Podem ser “medidas de conteúdo
positivo ou negativo, mais ou menos gravosas, mais ou menos urgentes, mais ou
menos reactivas, mais vocacionadas para o controlo do risco objetivo ou do
risco subjetivo”[7]
5- Conclusão:
A precaução é autónoma da
prevenção e desempenha um importante e equilibrado papel na defesa do meio
ambiente.
Se utilizado quando necessário e
de forma correta, este é um princípio que não é isolador da decisão de proteção
ambiental em relação ao que é alheio à mesma.

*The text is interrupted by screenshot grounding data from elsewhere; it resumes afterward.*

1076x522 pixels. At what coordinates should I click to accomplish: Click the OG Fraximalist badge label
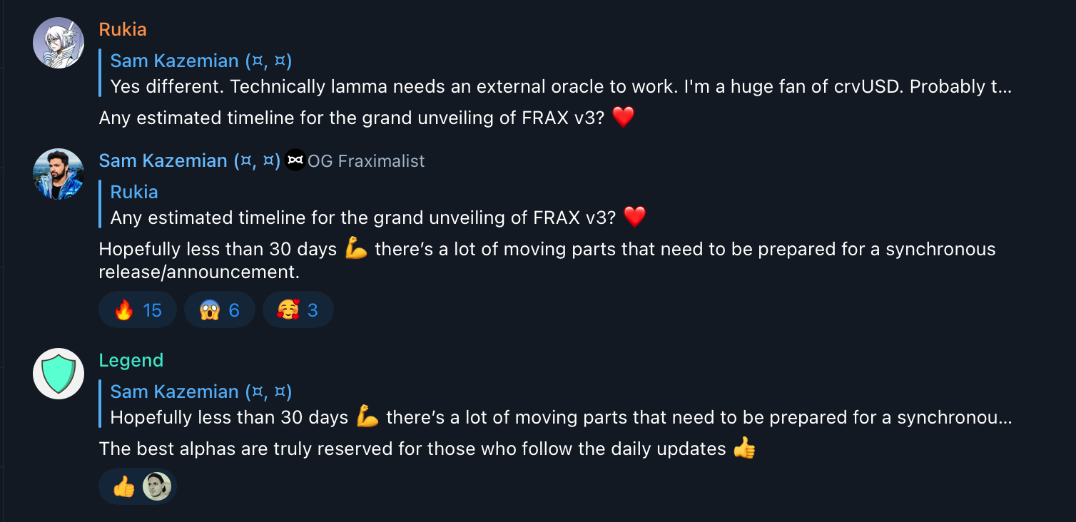click(365, 161)
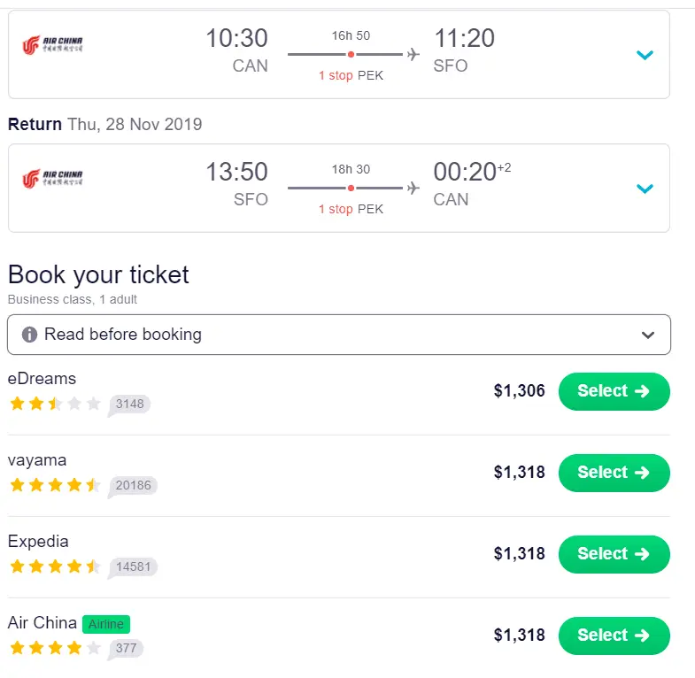
Task: Click the Air China logo on return flight
Action: pos(52,179)
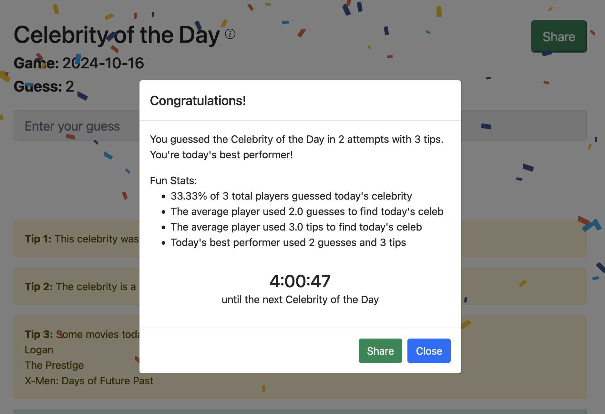Click the Share button inside the dialog

[x=380, y=351]
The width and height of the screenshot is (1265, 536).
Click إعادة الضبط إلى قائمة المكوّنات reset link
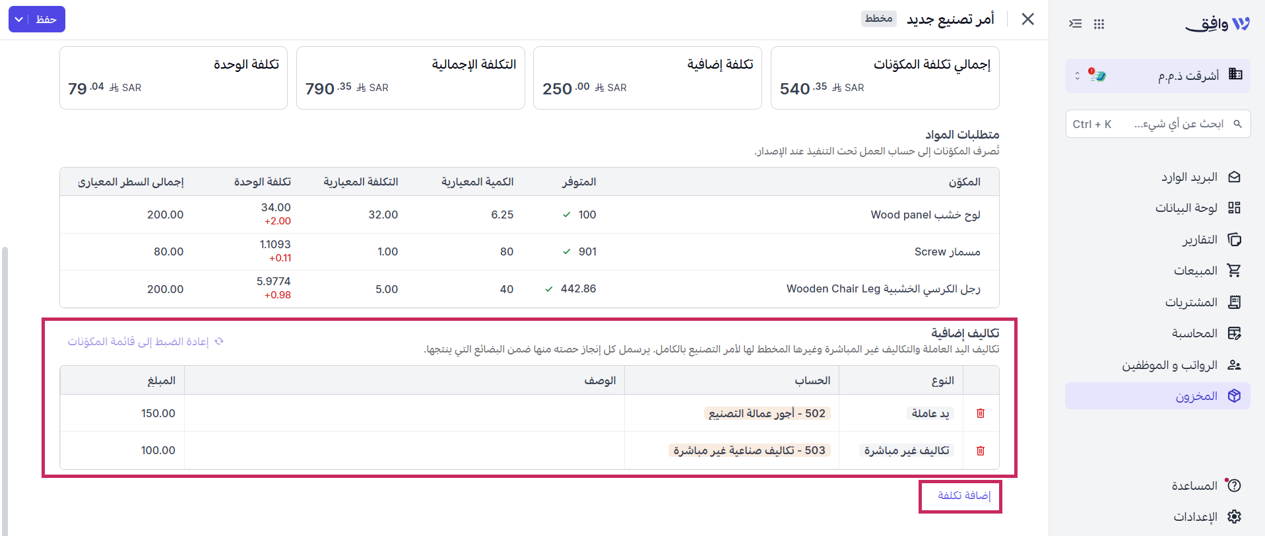tap(146, 341)
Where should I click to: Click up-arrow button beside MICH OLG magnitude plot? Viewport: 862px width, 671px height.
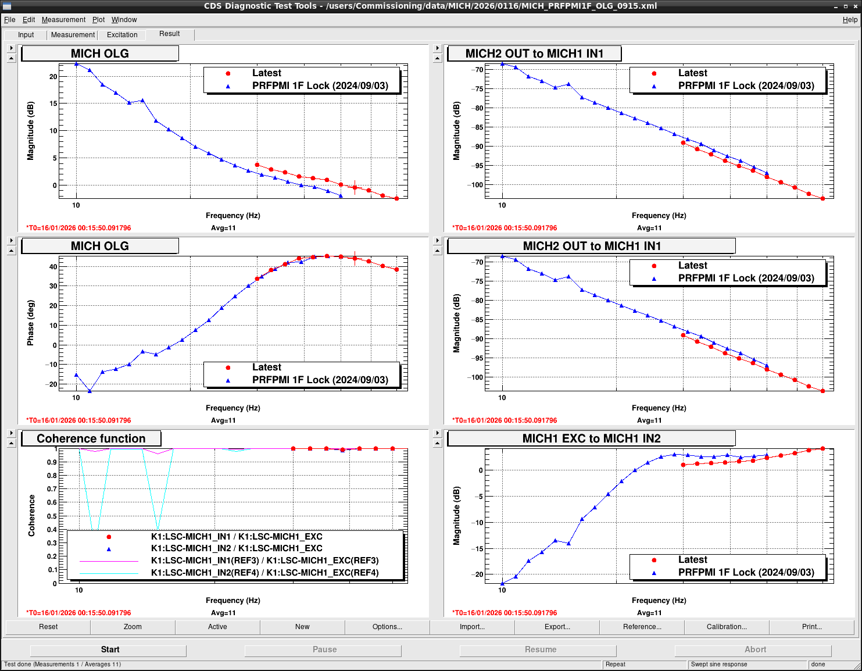[11, 58]
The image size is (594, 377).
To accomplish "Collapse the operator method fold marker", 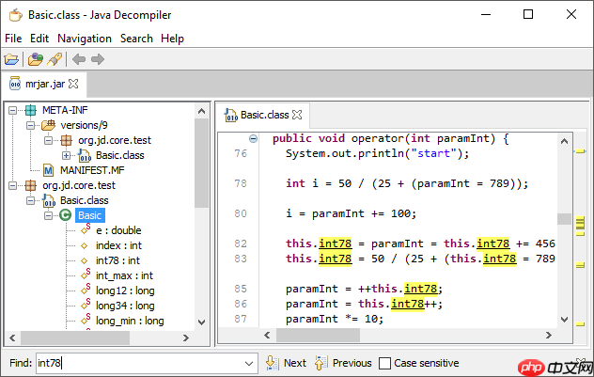I will (253, 139).
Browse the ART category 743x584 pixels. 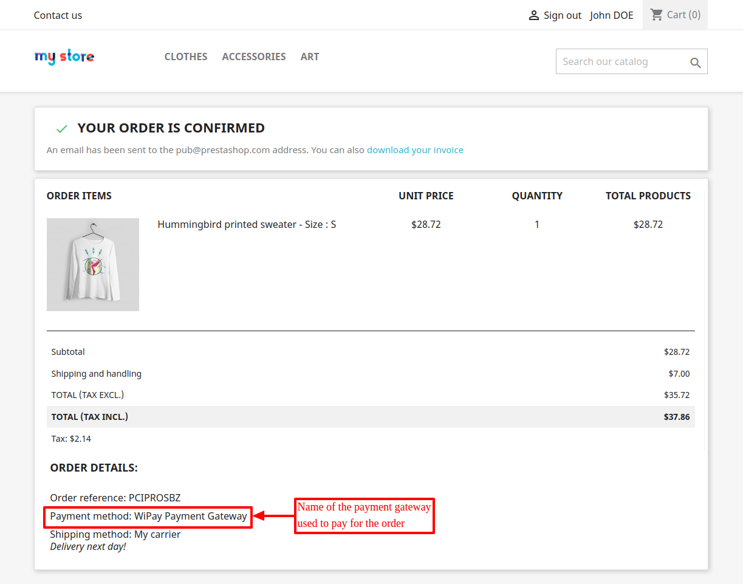[x=310, y=56]
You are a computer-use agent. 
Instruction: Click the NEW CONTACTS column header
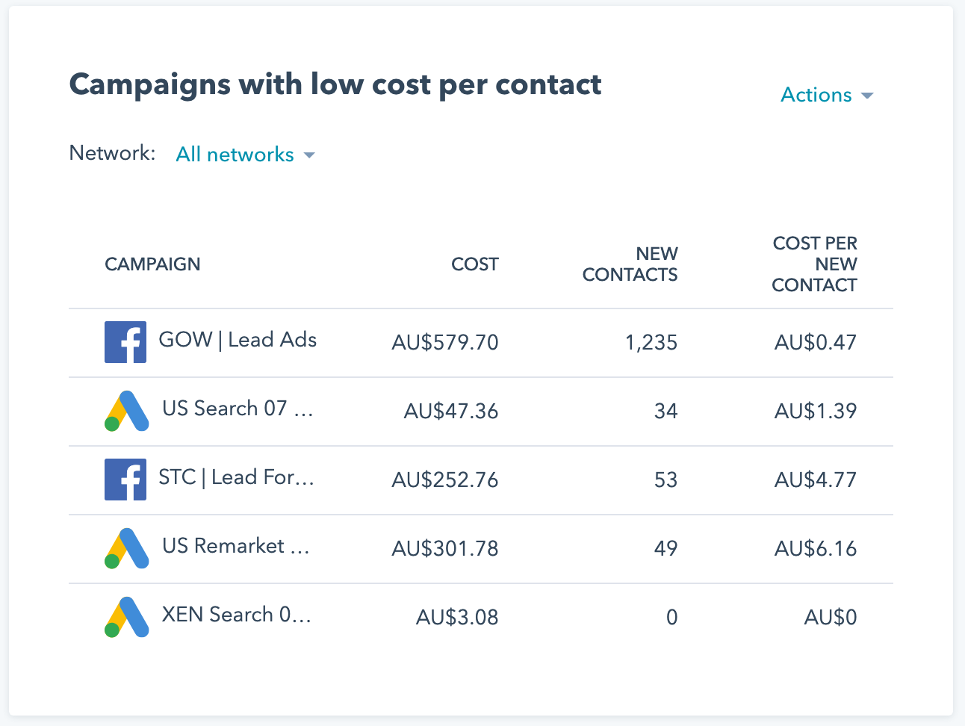click(x=630, y=264)
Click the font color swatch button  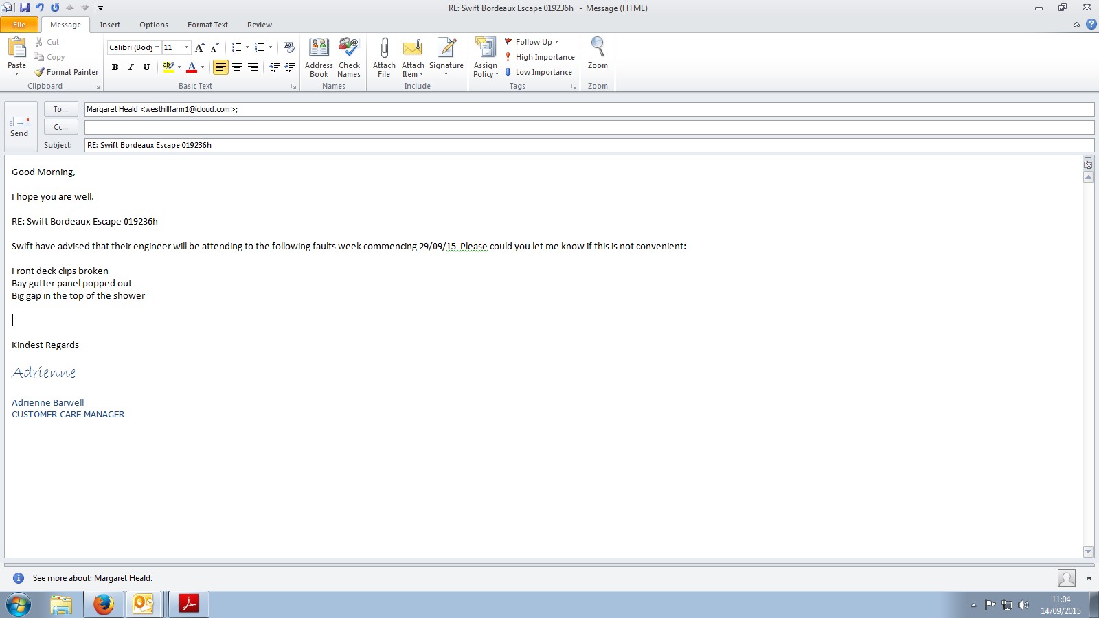[x=192, y=67]
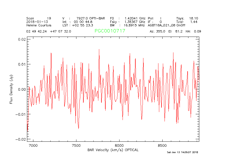Select the 7000 tick label on the x-axis

tap(33, 146)
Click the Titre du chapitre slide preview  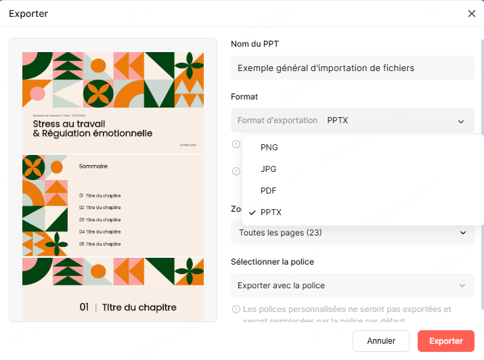(x=113, y=291)
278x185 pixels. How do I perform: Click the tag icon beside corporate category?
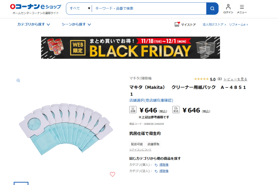pyautogui.click(x=156, y=171)
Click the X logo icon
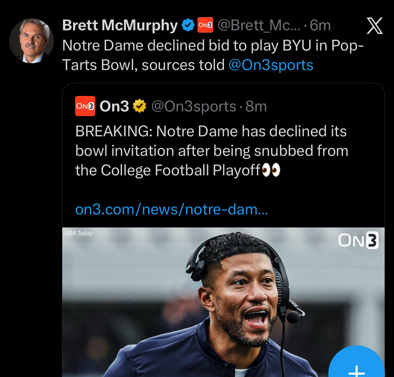This screenshot has height=377, width=394. (x=374, y=26)
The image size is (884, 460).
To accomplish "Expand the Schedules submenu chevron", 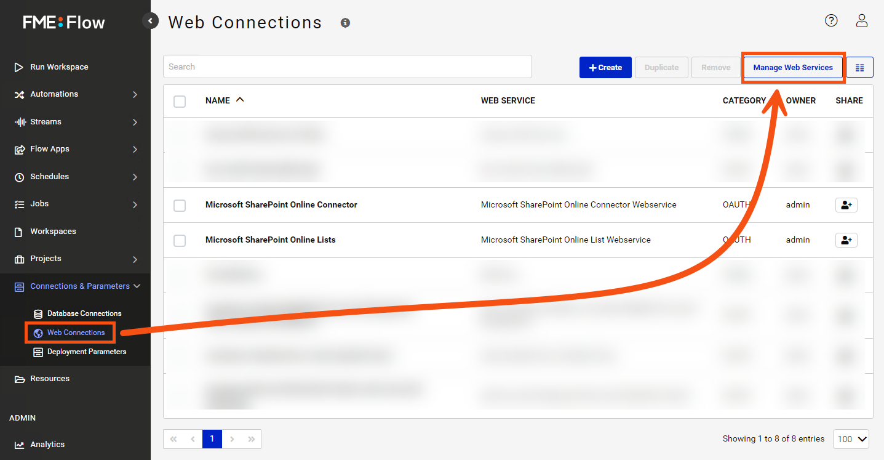I will (x=135, y=177).
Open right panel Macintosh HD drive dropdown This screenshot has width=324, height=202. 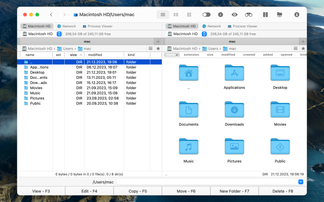tap(204, 33)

Fazendo um juízo correto de
aplicação do princípio, através de pressupostos de aplicabilidade e de
ponderação de medidas, este é altamente benéfico, tanto para o meio ambiente em
si mesmo, como para as relações que se estabelecem entre o ambiente e outras
áreas que lhe são próximas.
A precaução demonstra-se então eficaz
e necessária e deve ser incrementada.
Bibliografia:
Consultada:
ARAGÃO,
Alexandra
2008:
Princípio da Precaução, manual de instruções, in Revista CEDOUA, nº 2.
MIRANDA, Beatriz Conde
2009 :Princípio da precaução e do poluidor
pagador : uma análise econômica dos instrumentos protetivos
ambientais, Lisboa
SANTOS,
Cláudia, DIAS, Figueiredo, ARAGÃO, Alexandra
1998:
Introdução ao direito do ambiente, Lisboa: Univerdidade Aberta.
SILVA, Vasco
Pereira da
2002: Verde
Cor de Direito, Lições de Direito do Ambiente, Coimbra: Almedina
Citada:
ARAGÃO,
Alexandra
2013: Aplicação
Nacional do Princípio da Precaução in Colóquios 2011-2012 (Associação dos
Magistrados da Jurisdição Administrativa e Fiscal Portuguesa)
GOMES, Carla
Amado
2005: Dar o
duvidoso pelo (in)certo? Reflexões sobre o “Princípio da Precaução””, in Textos
Dispersos do Direito do Ambiente, Lisboa: AAFDL.
[1] Em
sentido contrário, Carla Amado Gomes e Vasco Pereira da Silva defendem uma
conceção ampla do Princípio da prevenção que engloba o da precaução.
[2]
Alexandra Aragão, “Aplicação Nacional do Princípio da Precaução” in
Colóquios 2011-2012 (Associação dos Magistrados da Jurisdição Administrativa e
Fiscal Portuguesa), 2013, p. 5 in Nancy J. Meyers, Carolyn Raffensperger, Precautionary tools for reshaping
environmental policy, the MIT press, Cambridge, Massachusetts, 2006.
[3] Elenco
presente em Carla Amado Gomes, “Dar o
duvidoso pelo (in)certo? Reflexões sobre o “Princípio da Precaução””, in Textos
Dispersos do Direito do Ambiente, Lisboa AAFDL, 2005, pp 152 ss.
[4] Carla
Amado Gomes, Dar o duvidoso pelo (in)certo? Reflexões sobre o “Princípio da
Precaução”, p.157.
[5]
Alexandra Aragão, A aplicação Nacional do Princípio da Precaução, p. 25, in Traitement
Juridique du risque et principe de précaution, in: Actualité Juridique Droit
Administratif, nº08, 3 Mars, 2003, p.362.
[6]
Alexandra Aragão, Aplicação Nacional do Princípio da Precaução, p.11.
[7] AlexandraAragão,
Aplicação Nacional do Princípio da Precaução, p 13.